Parece como si hubiese sido ayer. Cuando leo los posts antiguos me acuerdo perfectamente de cada momento como si hubiese ocurrido hace escasos días. Pero no, no fue ayer, han pasado dos años desde la operación y unos cuatro desde que me empezase la tendinitis aquílea.

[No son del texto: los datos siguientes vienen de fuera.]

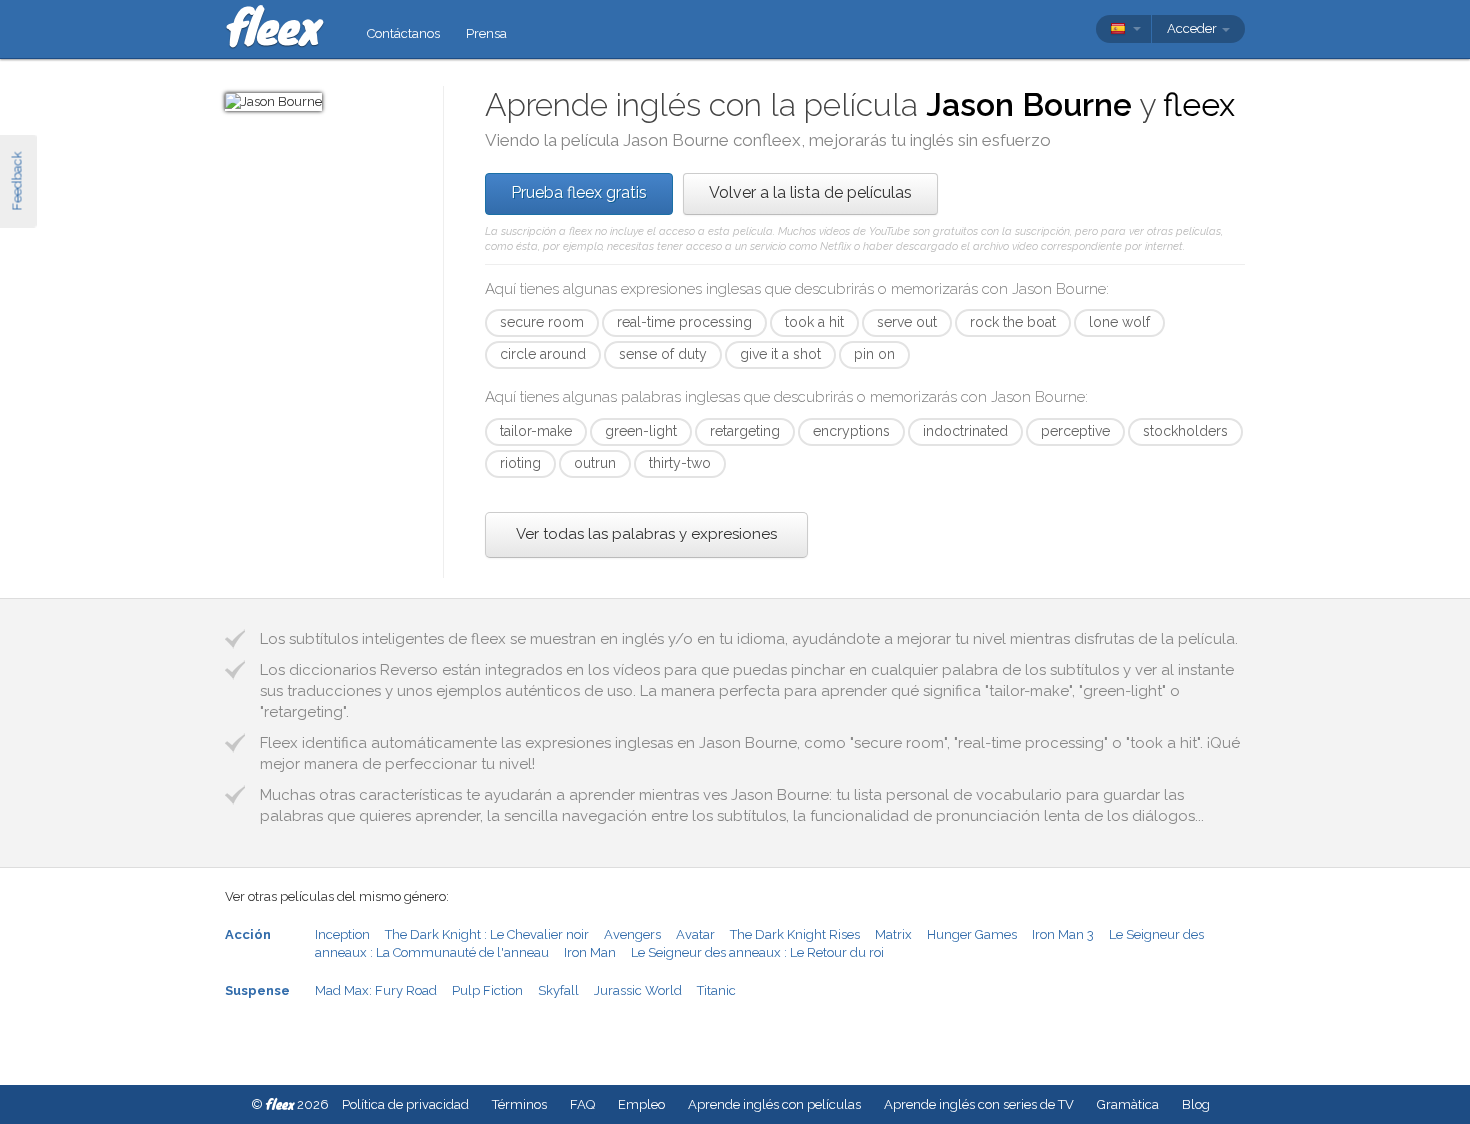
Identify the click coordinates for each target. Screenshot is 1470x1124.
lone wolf (1119, 322)
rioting (520, 463)
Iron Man (590, 952)
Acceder (1193, 28)
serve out (907, 322)
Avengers (632, 934)
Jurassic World (638, 990)
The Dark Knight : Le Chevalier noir (487, 934)
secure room (542, 322)
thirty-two (680, 463)
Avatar (695, 934)
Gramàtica (1128, 1104)
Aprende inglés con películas (774, 1104)
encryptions (851, 431)
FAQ (582, 1104)
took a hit (814, 322)
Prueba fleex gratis (579, 192)
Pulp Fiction (487, 990)
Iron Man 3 (1063, 934)
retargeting (745, 431)
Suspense (257, 990)
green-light (641, 431)
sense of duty (663, 354)
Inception (342, 934)
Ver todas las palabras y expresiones (646, 534)
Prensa (486, 33)
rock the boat (1013, 322)
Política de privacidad (405, 1104)
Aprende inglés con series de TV (979, 1104)
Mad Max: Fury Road (376, 990)
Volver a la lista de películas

La página tiene diariamente unas 150 visitas y ya son un total de 41.000 personas las que han hecho uso de mi blog. Me parece impresionante. Cada semana me llegan varios e-mails de gente pidiendo consejos, contándome su experiencia o preguntándome sobre tobilleras eficaces. Yo siempre digo que no soy médico y que todo lo que está en este blog está basado en mi opinión. Siempre respondo a los e-mails y comentarios con rapidez y me alegra saber que a la gente le resulte útil este blog que empecé como una forma de matar el aburrimiento tras la operación.

Puedo decir que desde que me operasen hace dos años, nunca más he vuelto a cojear y nunca más he vuelto a notar esos dolores en el tendón. Eso sí, como he explicado muchas veces ya, si estoy varias horas de pie, o andando, se me cansa más el tobillo... pero es lo normal. 

Para los que están operados o para los que, sin estarlo, se han recuperado de una tendinitis, recomiendo hacer estiramientos todas las mañanas y por las tardes al llegar a casa. Simplemente, estirando los tendones de aquiles (gemelos) durante unos 5 minutos cada vez, lograremos ganar elasticidad y evitaremos que se agarroten y que vuelva la tendinitis. 

Espero que todo os vaya bien y mucho ánimo para los que están sufriendo esto. Me tenéis aquí para lo que queráis.

Un abrazo.

lunes, 4 de junio de 2012

1 año y 10 meses después. Estoy perfecto.

Ya ha pasado 1 año y 10 meses desde la operación. No actualizo ya el blog porque creo que sólo tiene sentido actualizarlo cuando tengo algo que contar. Así pues, sólo lo actualizaré cuando quiera decir que estoy perfectamente o, siendo negativos, si volviera a recaer (cruzo dedos).


Quién me iba a decir a mí hace dos años que tecleando en google "tendinitis de aquiles" o "blog tendinitis" iba a parecer mi blog en las primeras posiciones. En menos de dos años el blog ha tenido más de 30.000 visitas, y al día actualmente 120 personas visitan en blog, lo que es una cifra bastante alta teniendo en cuenta que es un blog muy específico. Recibo cada semana algún e-mail dándome las gracias por escribir el blog o pidiendo consejo. Yo, no soy médico, pero intento aconsejar, dar ánimos. Muchos me dicen que llevan años con problemas y no se atreven a operarse. Yo les digo que lo hagan, que se lancen, que peor no se van a quedar. Otros me cuentan su historia, simplemente su historia porque me imagino que, como yo por aquel entonces, necesitan compartirla con alguien. Respondo a todos los e-mails y tardo muy poco en contestar porque el e-mail de este blog lo tengo redireccionado al mío personal, así que me entero al instante. 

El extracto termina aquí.